Indikasi utama calcium channel blocker adalah sebagai obat antihipertensi dan obat
antiaritmia (Setiati, Alwi et al. 2014).
5. Diuretik
Mekanisme kerja obat antihipertensi jenis diuretic adalah dengan cara meningkatkan
ekskresi natrium, air dan klorida yang dapat menurunkan volume darah dan cairan
ekstraseluler sehingga terjadi penurunan curah jantung dan tekanan darah. Mekanisme
kerja obat lainnya adalah dengan cara menurunkan resistensi perifer dengan cara
menambah efek hipotensinya. Terdapat 3 jenis obat diuretic yaitu Thiazid, Loop
diuretic/diuretic kuat dan Diuretik hemat kalium.
Golongan Thiazide yang paling sering digunakan adalah hidroclorothiazide atau
dikenal juga sebagai HCT. Kontraindikasi pemberian obat jenis Thiazide ini adalah
pada pasien dengan gangguan fungsi ginjal karena obat jenis ini dapat memperburuk
fungsi ginjal. HCT cukup sering dikombinasikan dengan obat antihipertensi jenis lain
karena dapat meningkatkan efektivitas antihipertensi jenis lain. HCT juga dapat
mencegah terjadinya retensi cairan oleh obat antihipertensi lain yang dapat membuat
efek obat antihipertensi lain bertahan
Loop diuretic memiliki cara kerja yang lebih cepat dengan efek diuretic yang lebih kuat
dibandingkan dengan golongan thiazide. Namun, obat ini memiliki efek samping yaitu
cukup cepat menguras cairan tubuh dan elektrolit sehingga obat jenis ini hanya
diberikan pada pasien hipertensi dengan retensi cairan yang berat. Contoh obat loop
diuretic yang cukup sering digunakan adalah Furosemide (Setiati, Alwi et al. 2014).
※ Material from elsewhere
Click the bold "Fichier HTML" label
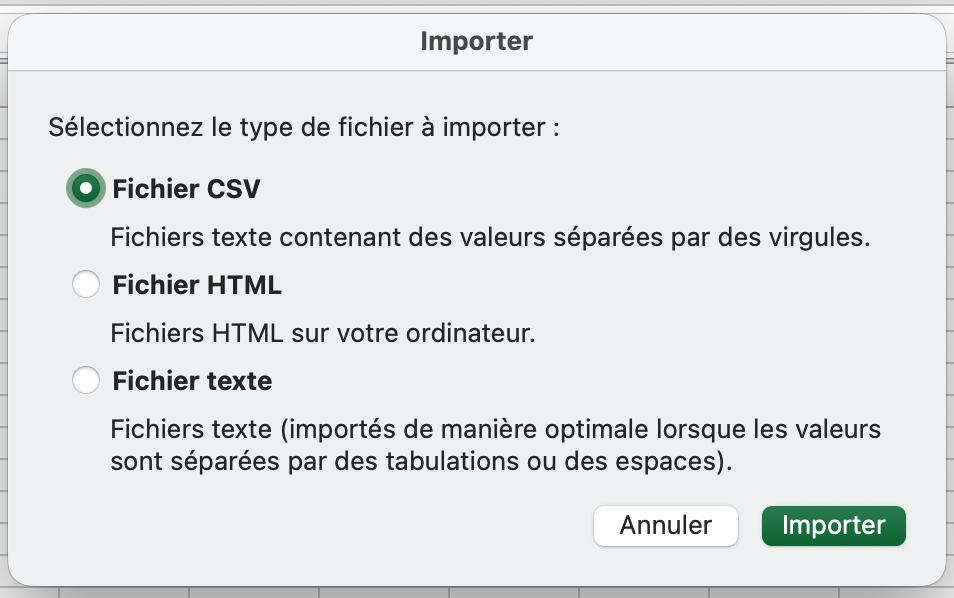This screenshot has width=954, height=598. pos(197,285)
Diuretik hemat kalium yang cukup sering digunakan adalah Spironolactone. Obat ini
merupakan diuretic lemah dan cara penggunaannya adalah dengan kombinasi dengan
obat diuretic lainnya dengan tujuan untuk mencegah hypokalemia (Setiati, Alwi et al.
2014)
3.8 Komplikasi
Tekanan darah yang tinggi dalam jangka waktu lama dapat merusak fungsi ginjal. Fungsi ginjal
menjadi rusak karena menurunnya laju filtrasi glomerulus sehingga menjadi penyakit ginjal
stadium akhir. Selain ginjal, beberapa organ penting di dalam tubuh seperti otak, jantung, mata
dapat menjadi rusak akibat tekanan darah tinggi yang tidak terkontrol (Setiati, Alwi et al.
2014).
3.9 Pencegahan
Pasien dengan tekanan darah yang berada pada fase pre-hipertensi mempunyai resiko tinggi
menjadi hipertensi secara permanen. Oleh karena itu, perubahan gaya hidup dengan strategi
pola hidup sehat merupakan langkah penting dalam mencegah terjadinya hipertensi secara
permanen (Setiati, Alwi et al. 2014).
DIABETES MELITUS
2.1 Definisi
Menurut American Diabetes Association (ADA) tahun 2010, Diabetes melitus merupakan
suatu kelompok penyakit metabolik dengan karakteristik hiperglikemia yang terjadi karena
kelainan sekresi insulin, kerja insulin, atau kedua-duanya. Hiperglikemia kronik pada diabetes
berhubungan dengan kerusakan jangka panjang, disfungsi atau kegagalan beberapa organ
tubuh, terutama mata, ginjal, saraf, jantung dan pembuluh darah. World Health Organization
(WHO) sebelumnya telah merumuskan bahwa DM merupakan sesuatu yang tidak dapat
dituangkan dalam satu jawaban yang jelas dan singkat tetapi secara umum dapat dikatakan
sebagai suatu kumpulan problema anatomik dan kimiawi akibat dari sejumlah faktor di mana
didapat defisiensi insulin absolut atau relatif dan gangguan fungsi insulin. (Sudoyo et.al 2006)
2.2 Klasifikasi
Klasifikasi DM dapat dilihat pada tabel
2.3 Patofisiologi
2.3.1 Diabetes melitus tipe 1
Pada DM tipe I ( DM tergantung insulin (IDDM), sebelumnya disebut diabetes
juvenilis), terdapat kekurangan insulin absolut sehingga pasien membutuhkan suplai
insulin dari luar. Keadaan ini disebabkan oleh lesi pada sel beta pankreas karena
mekanisme autoimun, yang pada keadaan tertentu dipicu oleh infeksi virus. DM tipe I
terjadi lebih sering pada pembawa antigen HLA tertentu (HLA-DR3 dan HLA-DR4), hal
ini terdapat disposisi genetik. Diabetes mellitus tipe 1, diabetes anak-anak (bahasa Inggris:
childhood-onsetdiabetes, juvenile diabetes, insulin-dependent diabetes mellitus, IDDM)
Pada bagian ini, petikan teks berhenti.